The Developmental Origin of Satellite Cells
A recent study of the Pax-7-null mouse revealed that this paired box transcription factor is essential for satellite cell formation. In addition to exhibiting severe muscle deficiency at birth and premature lethality, Pax-7 mutants are completely devoid of satellite cells . However, while this observation demonstrates the requirement for Pax-7 in satellite cell formation, it remains to be seen whether the satellite cell arises from a pre-determined myoblast in the dermomyotome, a fetal myoblast, or from a non-somitic progenitor. Satellite cells may originate from specified Pax-7-positive cells prior to the activation of Myf-5 and MyoD, and thus represent a true precursor to the myogenic lineage. Alternatively, satellite cells may arise from determined myoblasts which, instead of differentiating, continue to proliferate until withdrawing from the cell cycle and taking up residence beneath the basal lamina of myofibers. While relatively little is known about the cis regulation of the Pax-7 gene, the extensive characterization of Myf-5 and MyoD regulatory elements [3, 58] can be used to determine if satellite cells originate from a Myf-5 or MyoD-positive population by in vivo cell tracing. Interestingly, while Pax-7-null animals lack satellite cells, the muscle SP population remains intact, although exhibiting increased hematopoietic potential; Pax-7 may direct specification of pluripotent SP cells to satellite cells [57, 59].
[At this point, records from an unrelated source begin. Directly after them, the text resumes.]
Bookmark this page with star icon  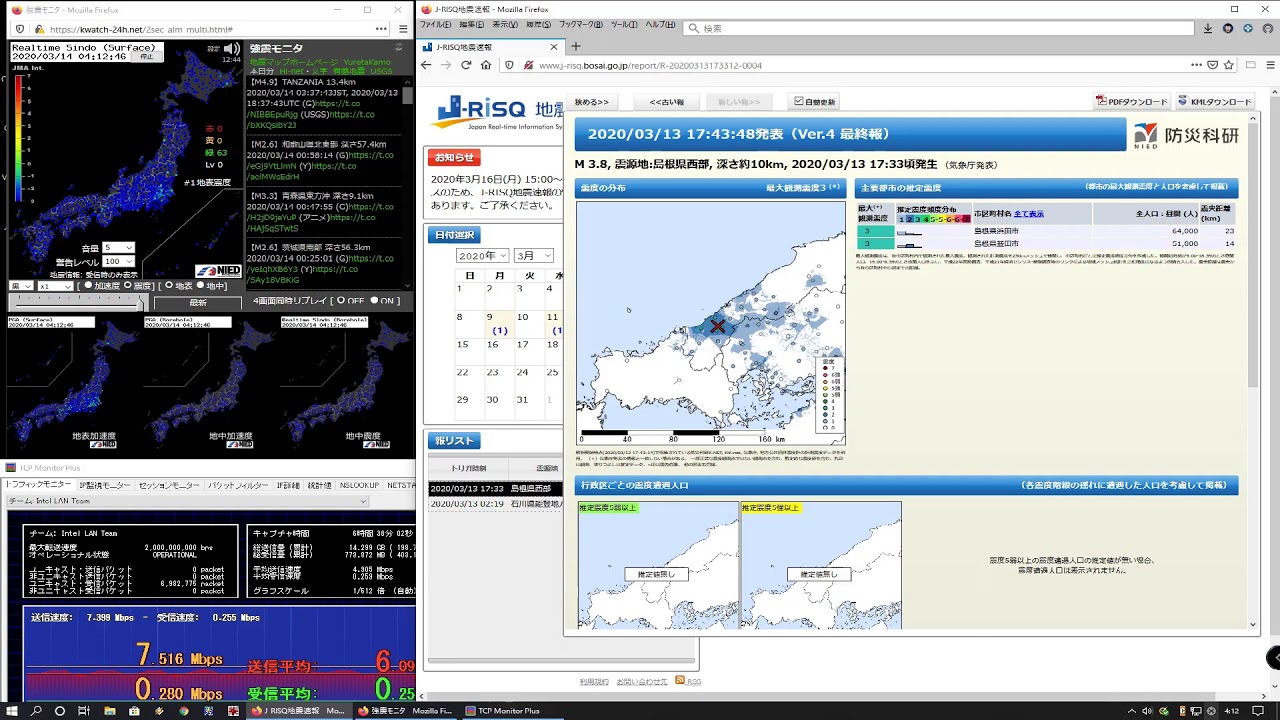pos(1231,65)
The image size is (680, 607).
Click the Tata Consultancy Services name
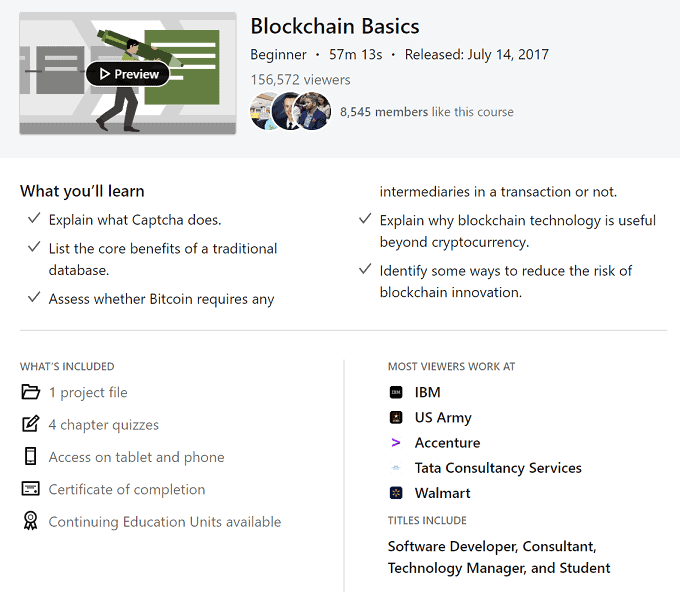coord(498,468)
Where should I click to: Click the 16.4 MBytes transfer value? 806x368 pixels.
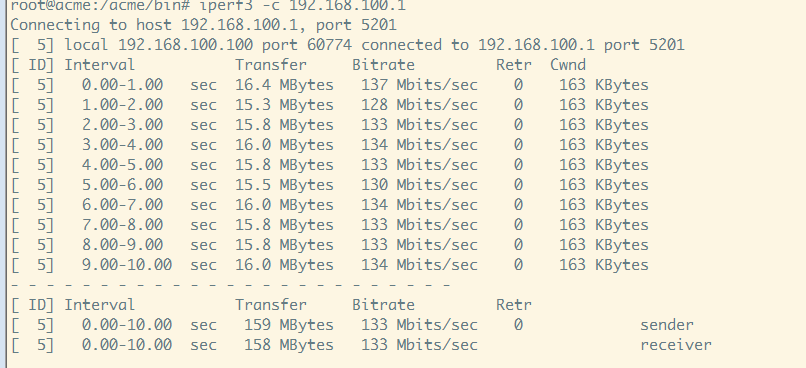284,85
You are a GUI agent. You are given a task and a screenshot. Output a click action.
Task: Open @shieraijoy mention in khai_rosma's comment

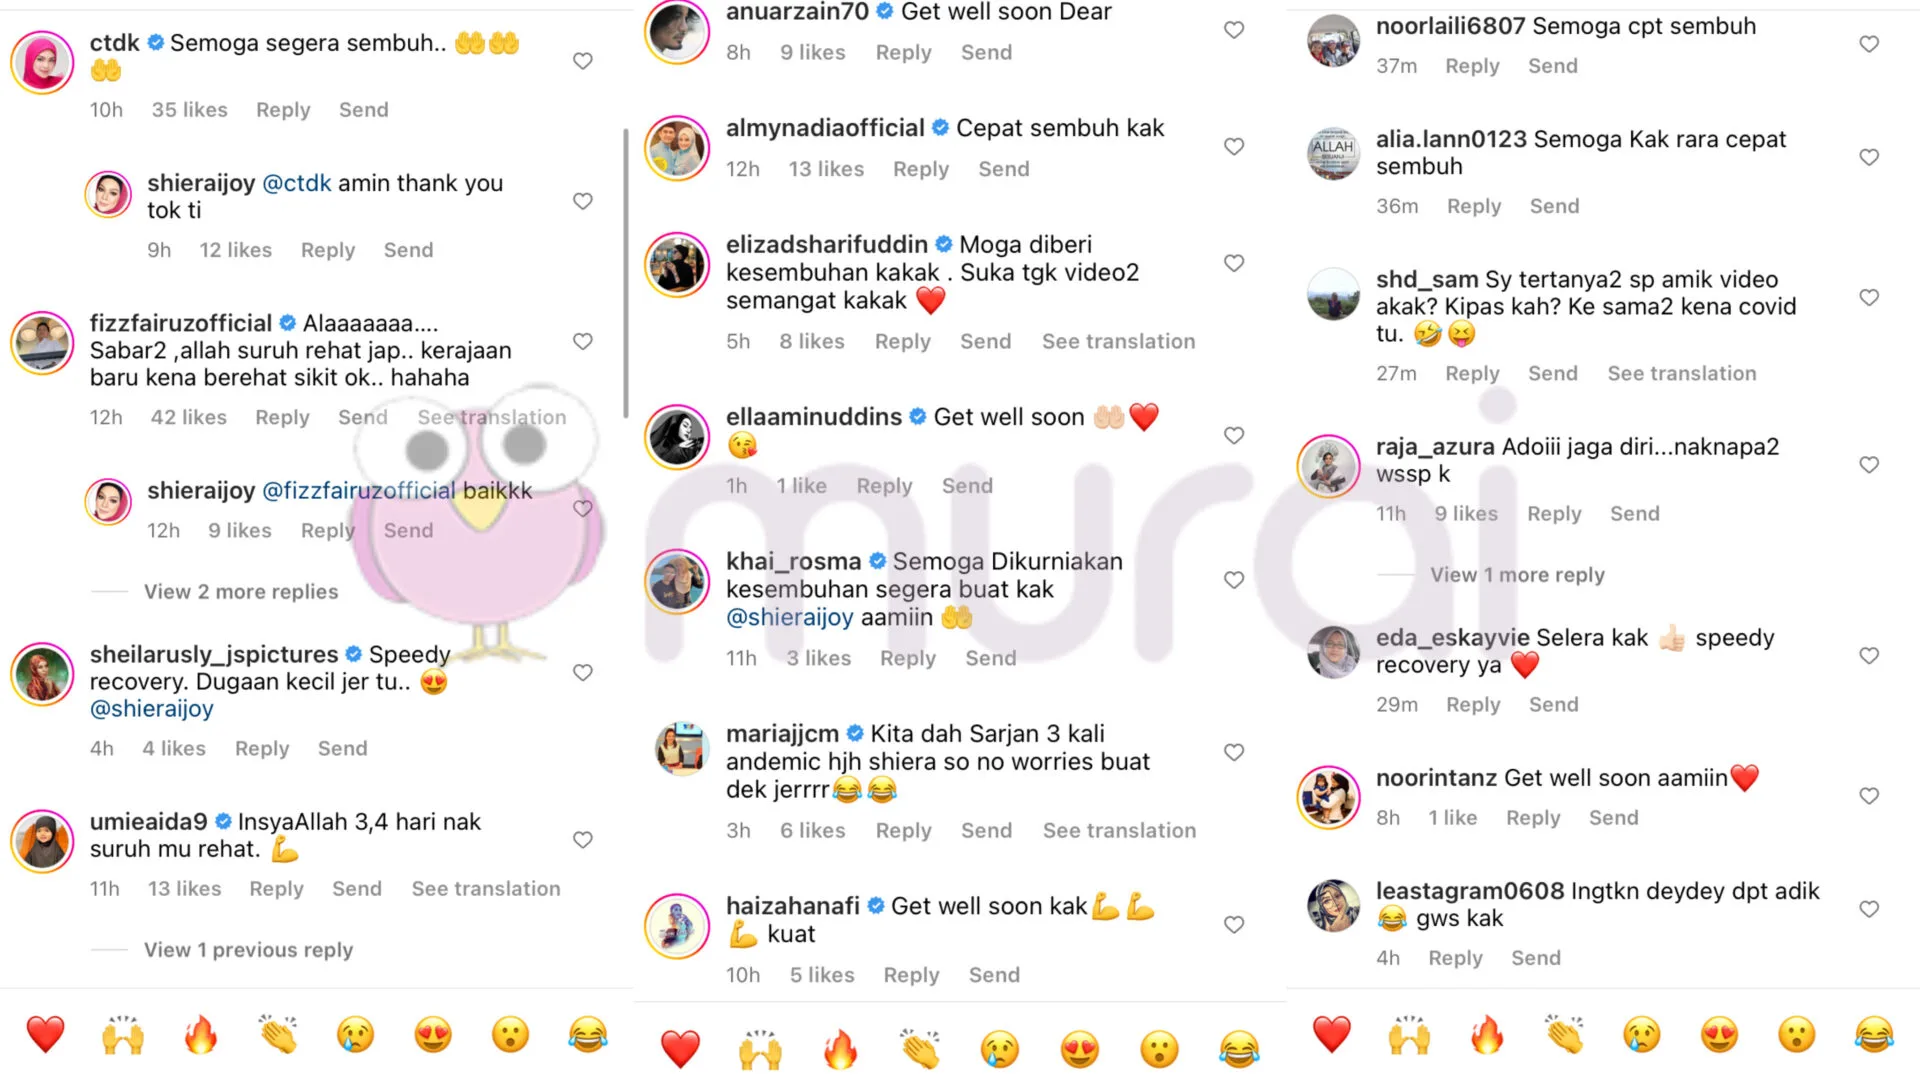[x=789, y=617]
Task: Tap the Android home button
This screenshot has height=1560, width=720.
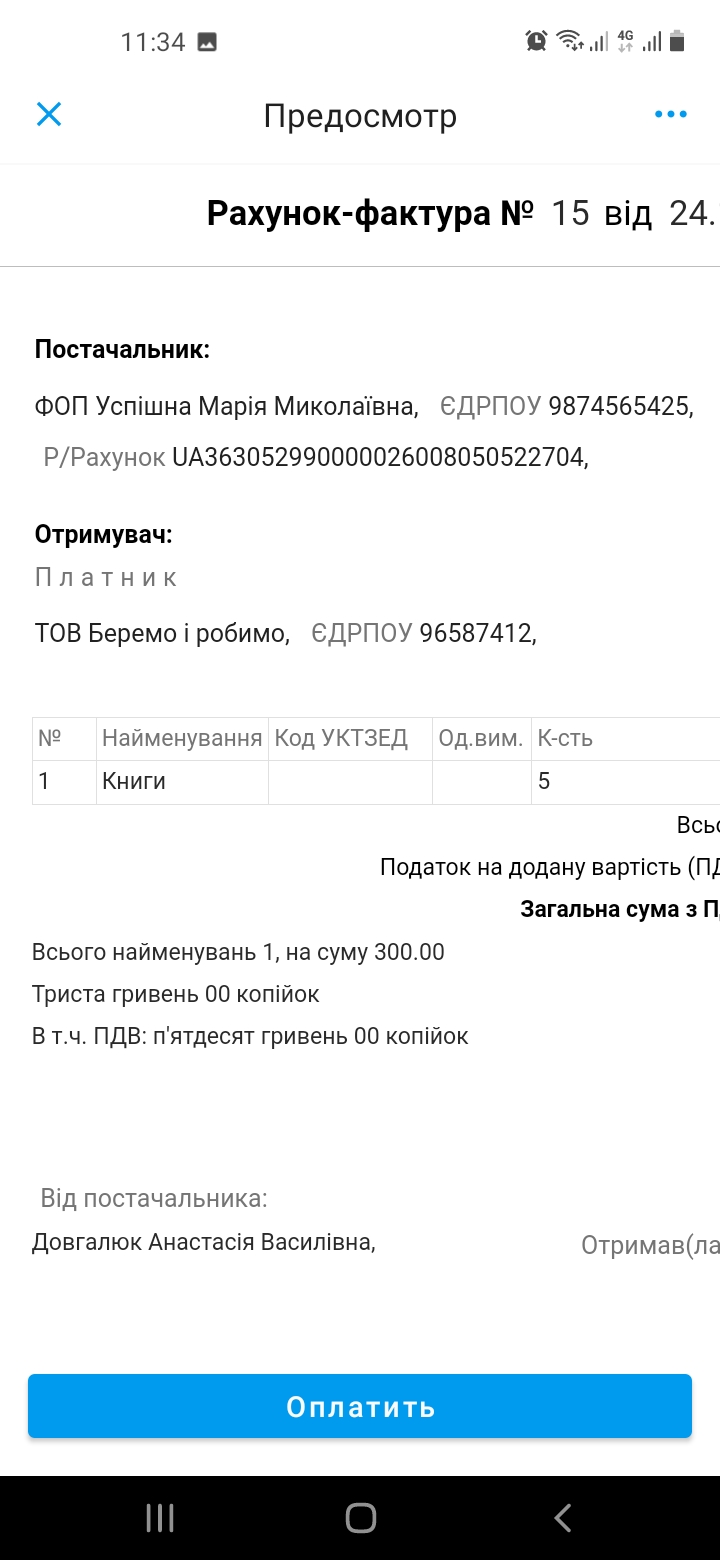Action: (360, 1518)
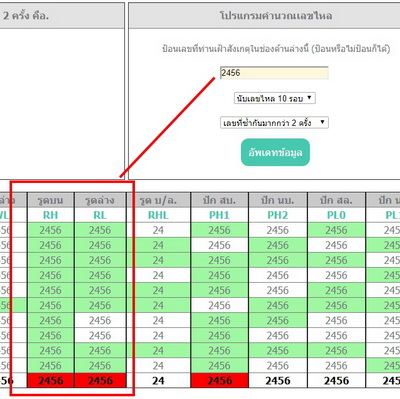Click the red 2456 cell under RL
Image resolution: width=400 pixels, height=399 pixels.
point(100,380)
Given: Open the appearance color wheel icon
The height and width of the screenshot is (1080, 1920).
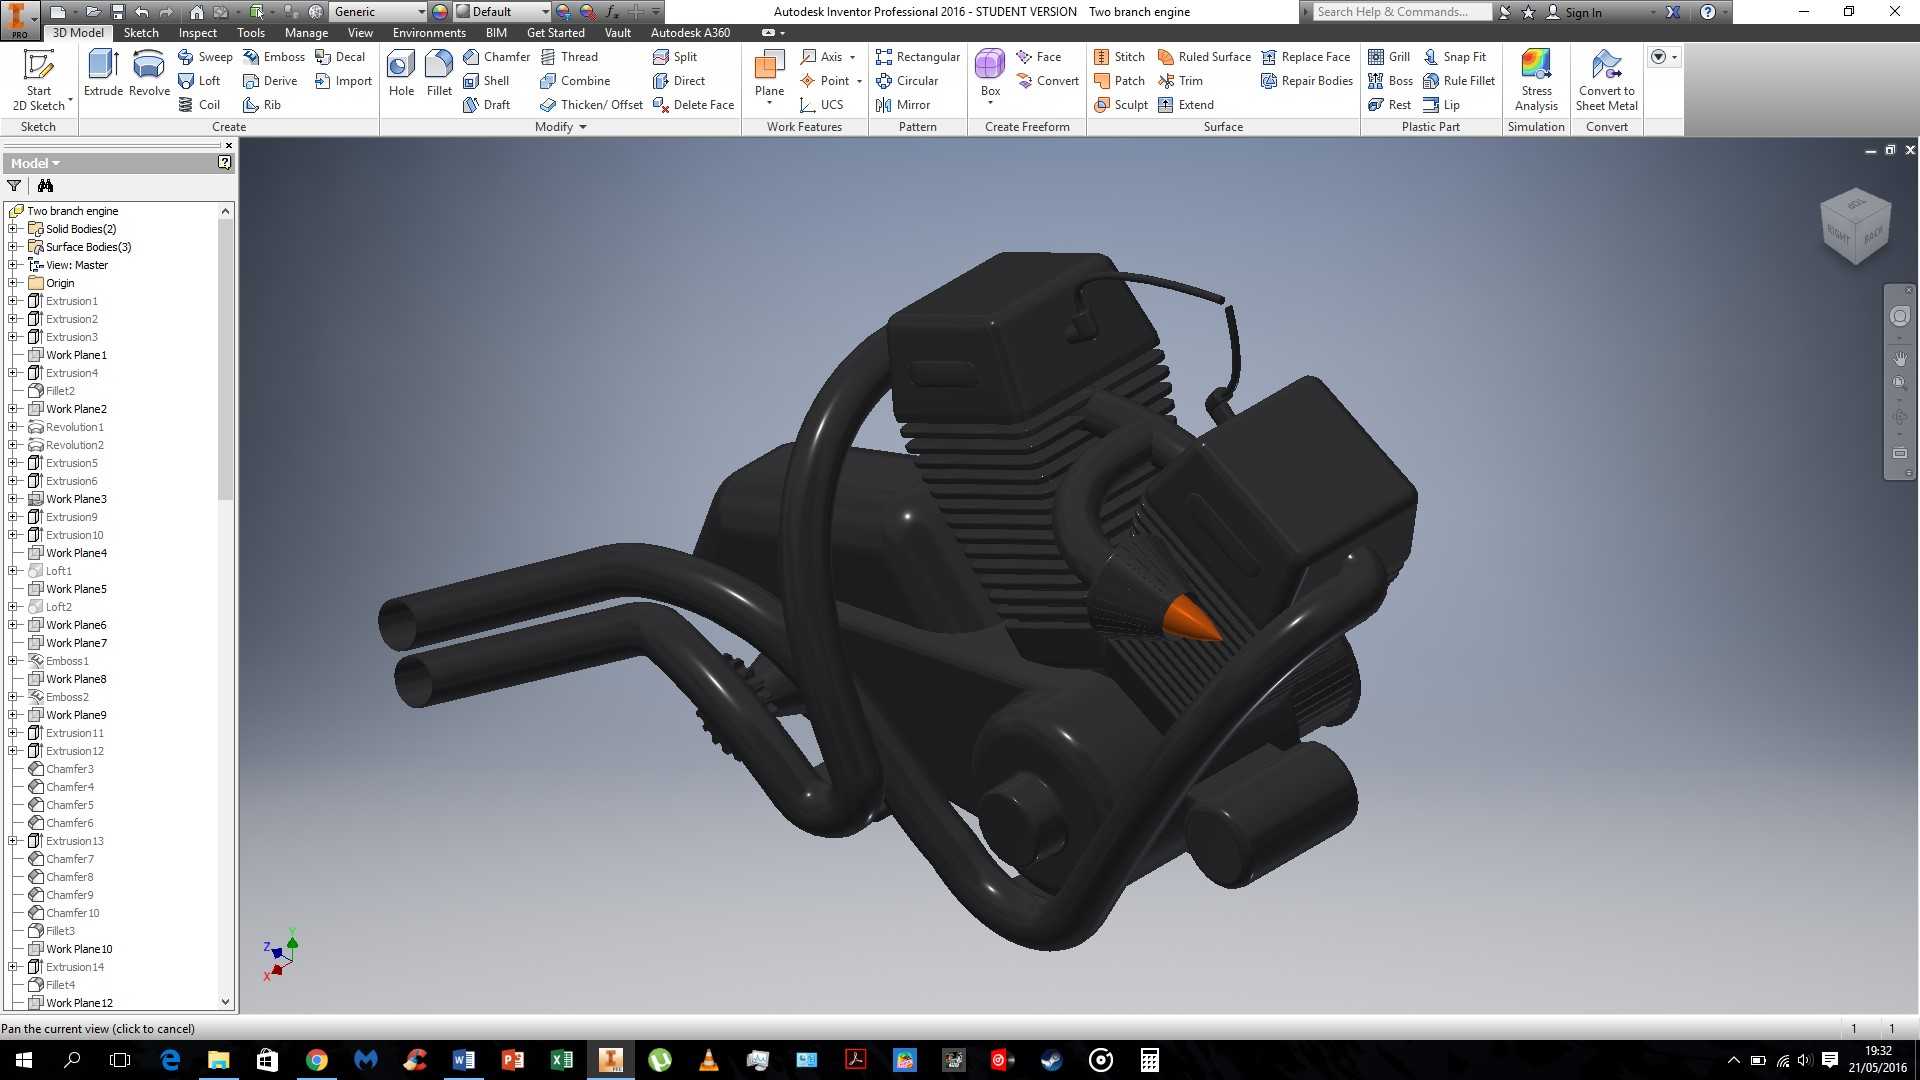Looking at the screenshot, I should (439, 12).
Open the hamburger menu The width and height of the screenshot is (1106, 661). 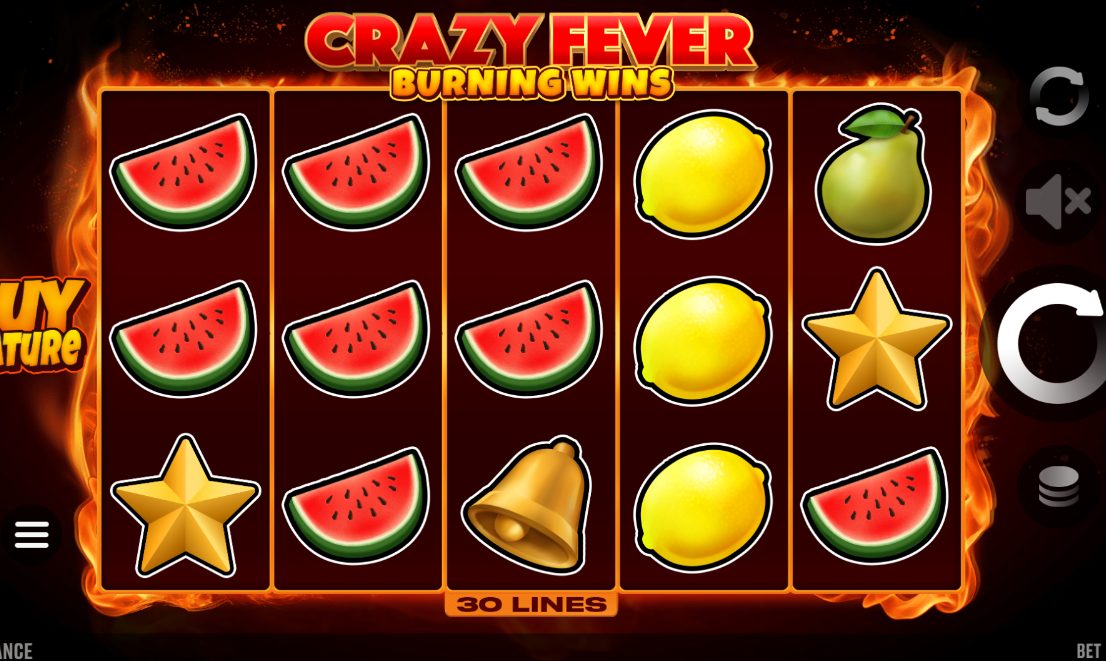32,534
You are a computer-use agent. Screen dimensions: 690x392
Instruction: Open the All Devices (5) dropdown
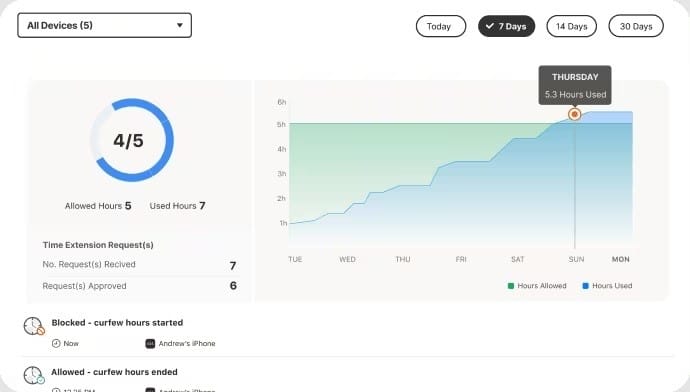[x=105, y=26]
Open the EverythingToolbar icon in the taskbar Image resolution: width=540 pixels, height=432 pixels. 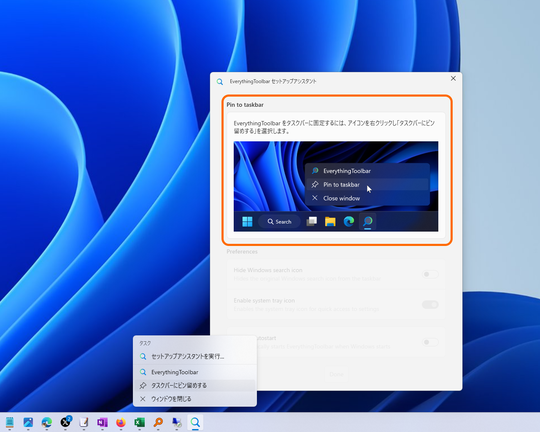click(x=195, y=422)
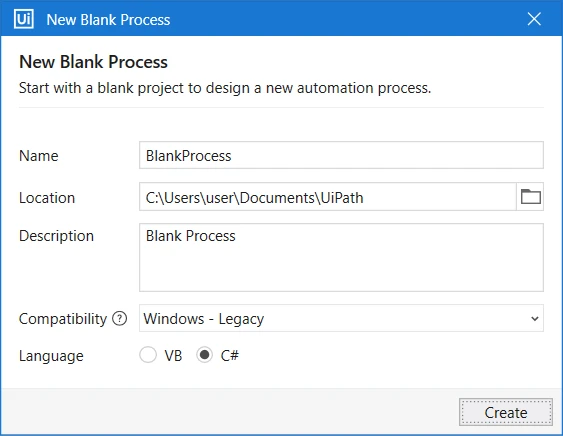This screenshot has width=563, height=436.
Task: Expand the Compatibility dropdown arrow chevron
Action: point(535,319)
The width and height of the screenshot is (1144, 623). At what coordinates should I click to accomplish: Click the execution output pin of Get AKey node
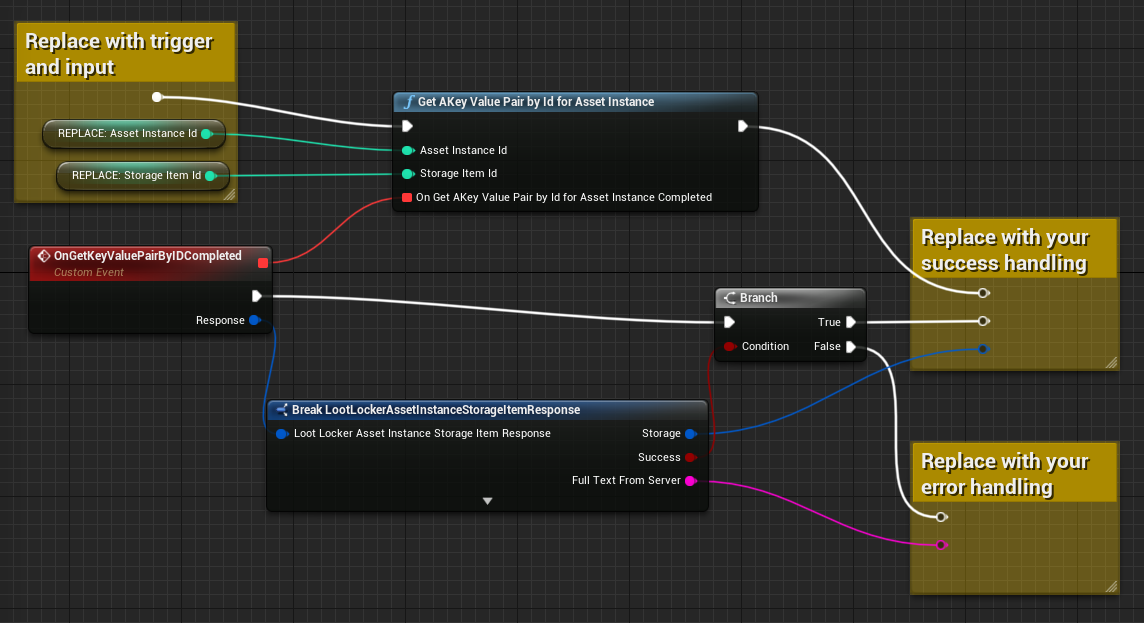tap(743, 126)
The observation that various non-muscle stem cells can participate in skeletal muscle regeneration has expanded the candidate pool for the satellite cell precursor. For example, myogenic potential has been demonstrated in vivo by mesoangioblasts, which are vessel-associated stem cells [60–62], neural stem cells , and, as mentioned previously, bone marrow cells [64, 65].
Bone marrow cells have long been known to have myogenic potential [66, 67]. Direct injection of β-galactosidase-positive bone marrow cells into cardiotoxin-injured muscle gives rise to labeled myofibers, although at a lower frequency than injected satellite cells . Interestingly, bone marrow cells contribute directly to regenerating myofibers in lethally irradiated mdx bone marrow transplant recipients . Surprisingly, in the absence of myogenic induction, a subset of bone marrow cells in mdx mice are positive for both early and late myogenic markers including Pax3, MyoD, and myosin heavy chain, suggesting that muscle commitment and differentiation are underway . Also intriguing is the finding that GFP-labeled BMD cells take up residence beneath the basal lamina of skeletal muscle fibers in irradiated transplant recipients following injury (in this case, an exercise model), with subsequent injury provoking an increased contribution of BMD cells to regenerated muscle fibers . This suggests that satellite cells are maintained in regenerating fibers through self-renewal as well as replenishment from the bone marrow. It remains to be seen what proportion of satellite cells arise anew with each round of injury, and whether multiple rounds of injury results in a complete turnover of host satellite cells with donor bone marrow cells.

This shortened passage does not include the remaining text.